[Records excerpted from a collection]
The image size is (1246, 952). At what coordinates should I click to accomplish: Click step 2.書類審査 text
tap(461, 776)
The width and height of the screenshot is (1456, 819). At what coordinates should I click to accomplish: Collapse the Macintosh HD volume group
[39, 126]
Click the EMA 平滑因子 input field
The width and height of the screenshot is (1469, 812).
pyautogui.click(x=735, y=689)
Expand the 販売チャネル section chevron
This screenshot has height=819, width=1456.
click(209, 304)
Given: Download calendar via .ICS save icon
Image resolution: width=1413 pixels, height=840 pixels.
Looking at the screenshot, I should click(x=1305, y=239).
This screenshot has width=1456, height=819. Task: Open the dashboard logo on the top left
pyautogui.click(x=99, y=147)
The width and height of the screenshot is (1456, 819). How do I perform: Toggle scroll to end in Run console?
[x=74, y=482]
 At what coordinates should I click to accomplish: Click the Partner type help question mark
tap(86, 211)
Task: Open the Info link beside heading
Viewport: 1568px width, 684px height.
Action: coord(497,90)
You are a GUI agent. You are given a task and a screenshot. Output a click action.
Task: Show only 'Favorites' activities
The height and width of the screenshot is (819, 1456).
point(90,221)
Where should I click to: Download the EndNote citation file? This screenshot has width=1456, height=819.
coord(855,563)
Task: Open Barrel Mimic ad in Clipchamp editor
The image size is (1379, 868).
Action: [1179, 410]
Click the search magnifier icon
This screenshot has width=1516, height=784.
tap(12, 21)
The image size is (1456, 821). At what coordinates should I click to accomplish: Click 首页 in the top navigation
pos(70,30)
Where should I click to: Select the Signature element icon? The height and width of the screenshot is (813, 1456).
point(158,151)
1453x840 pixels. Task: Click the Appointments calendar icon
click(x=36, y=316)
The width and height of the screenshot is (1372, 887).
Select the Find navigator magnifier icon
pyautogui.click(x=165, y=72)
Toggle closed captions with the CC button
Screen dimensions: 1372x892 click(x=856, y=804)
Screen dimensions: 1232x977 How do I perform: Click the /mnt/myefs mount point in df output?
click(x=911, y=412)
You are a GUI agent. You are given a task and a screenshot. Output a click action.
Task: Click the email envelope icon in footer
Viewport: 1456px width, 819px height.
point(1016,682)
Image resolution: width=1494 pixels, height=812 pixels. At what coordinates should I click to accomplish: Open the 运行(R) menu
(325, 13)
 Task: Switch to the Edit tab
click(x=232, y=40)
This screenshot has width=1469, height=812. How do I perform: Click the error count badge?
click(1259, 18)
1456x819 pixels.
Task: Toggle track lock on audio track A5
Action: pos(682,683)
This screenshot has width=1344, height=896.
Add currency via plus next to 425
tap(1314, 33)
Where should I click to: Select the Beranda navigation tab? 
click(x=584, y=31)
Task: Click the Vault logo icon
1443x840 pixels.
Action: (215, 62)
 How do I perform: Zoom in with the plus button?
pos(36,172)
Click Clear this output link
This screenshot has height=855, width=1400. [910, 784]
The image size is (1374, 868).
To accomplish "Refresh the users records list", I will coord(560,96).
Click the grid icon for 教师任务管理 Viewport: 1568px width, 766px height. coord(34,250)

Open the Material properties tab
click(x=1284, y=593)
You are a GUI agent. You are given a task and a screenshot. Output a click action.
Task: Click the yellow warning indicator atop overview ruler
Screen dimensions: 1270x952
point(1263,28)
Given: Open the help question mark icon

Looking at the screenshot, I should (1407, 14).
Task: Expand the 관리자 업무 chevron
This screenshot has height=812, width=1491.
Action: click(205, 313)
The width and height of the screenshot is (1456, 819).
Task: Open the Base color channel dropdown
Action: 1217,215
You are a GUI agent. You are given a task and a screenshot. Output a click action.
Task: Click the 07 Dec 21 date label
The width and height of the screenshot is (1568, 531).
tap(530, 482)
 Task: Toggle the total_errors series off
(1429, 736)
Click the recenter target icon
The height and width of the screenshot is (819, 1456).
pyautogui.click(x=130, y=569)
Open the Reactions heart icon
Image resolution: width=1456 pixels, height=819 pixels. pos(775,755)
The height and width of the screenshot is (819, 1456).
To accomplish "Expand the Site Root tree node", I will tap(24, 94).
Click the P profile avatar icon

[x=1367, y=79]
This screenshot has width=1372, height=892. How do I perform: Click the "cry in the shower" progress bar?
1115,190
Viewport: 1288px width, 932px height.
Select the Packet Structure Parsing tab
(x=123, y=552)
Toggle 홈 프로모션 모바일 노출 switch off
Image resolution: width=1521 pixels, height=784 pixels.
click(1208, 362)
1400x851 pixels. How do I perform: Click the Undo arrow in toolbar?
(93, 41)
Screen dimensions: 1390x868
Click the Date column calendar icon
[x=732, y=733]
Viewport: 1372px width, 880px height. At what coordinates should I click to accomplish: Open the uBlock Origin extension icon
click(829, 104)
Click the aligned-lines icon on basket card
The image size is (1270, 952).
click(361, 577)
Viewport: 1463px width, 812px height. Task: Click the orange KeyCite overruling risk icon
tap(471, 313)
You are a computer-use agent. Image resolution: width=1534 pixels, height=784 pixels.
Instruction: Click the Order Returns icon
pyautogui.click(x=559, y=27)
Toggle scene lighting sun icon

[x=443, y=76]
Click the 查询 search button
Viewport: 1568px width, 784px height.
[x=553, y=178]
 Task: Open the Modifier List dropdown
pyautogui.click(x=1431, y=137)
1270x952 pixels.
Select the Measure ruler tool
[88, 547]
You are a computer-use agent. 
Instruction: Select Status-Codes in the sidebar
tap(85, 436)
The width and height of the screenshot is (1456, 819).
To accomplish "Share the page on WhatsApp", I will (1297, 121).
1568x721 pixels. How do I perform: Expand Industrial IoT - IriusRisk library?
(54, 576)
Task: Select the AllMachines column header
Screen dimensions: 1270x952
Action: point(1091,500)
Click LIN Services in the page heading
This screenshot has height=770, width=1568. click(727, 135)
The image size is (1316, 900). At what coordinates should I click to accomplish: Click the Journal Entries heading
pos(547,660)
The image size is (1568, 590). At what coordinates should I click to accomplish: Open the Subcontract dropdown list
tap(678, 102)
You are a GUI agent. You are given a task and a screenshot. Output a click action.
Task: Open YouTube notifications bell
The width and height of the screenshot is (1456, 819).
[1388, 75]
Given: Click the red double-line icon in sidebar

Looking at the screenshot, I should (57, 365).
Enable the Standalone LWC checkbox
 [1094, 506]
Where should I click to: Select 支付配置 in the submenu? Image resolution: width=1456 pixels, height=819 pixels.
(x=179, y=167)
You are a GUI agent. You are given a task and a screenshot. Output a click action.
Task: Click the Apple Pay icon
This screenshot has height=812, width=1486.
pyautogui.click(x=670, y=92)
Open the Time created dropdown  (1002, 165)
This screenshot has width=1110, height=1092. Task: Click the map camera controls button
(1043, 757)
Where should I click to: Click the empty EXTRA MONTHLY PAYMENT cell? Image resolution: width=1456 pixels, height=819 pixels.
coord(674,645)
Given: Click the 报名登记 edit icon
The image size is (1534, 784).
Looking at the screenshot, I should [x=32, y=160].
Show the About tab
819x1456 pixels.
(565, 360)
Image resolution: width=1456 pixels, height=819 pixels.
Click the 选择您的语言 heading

▶ **Work order**
Wherever a line of the entries holds the string "computer", copy that line.

▶ **Expected output**
You are a computer-use agent. Image resolution: width=1534 pixels, height=784 pixels.
You are a computer-use agent. 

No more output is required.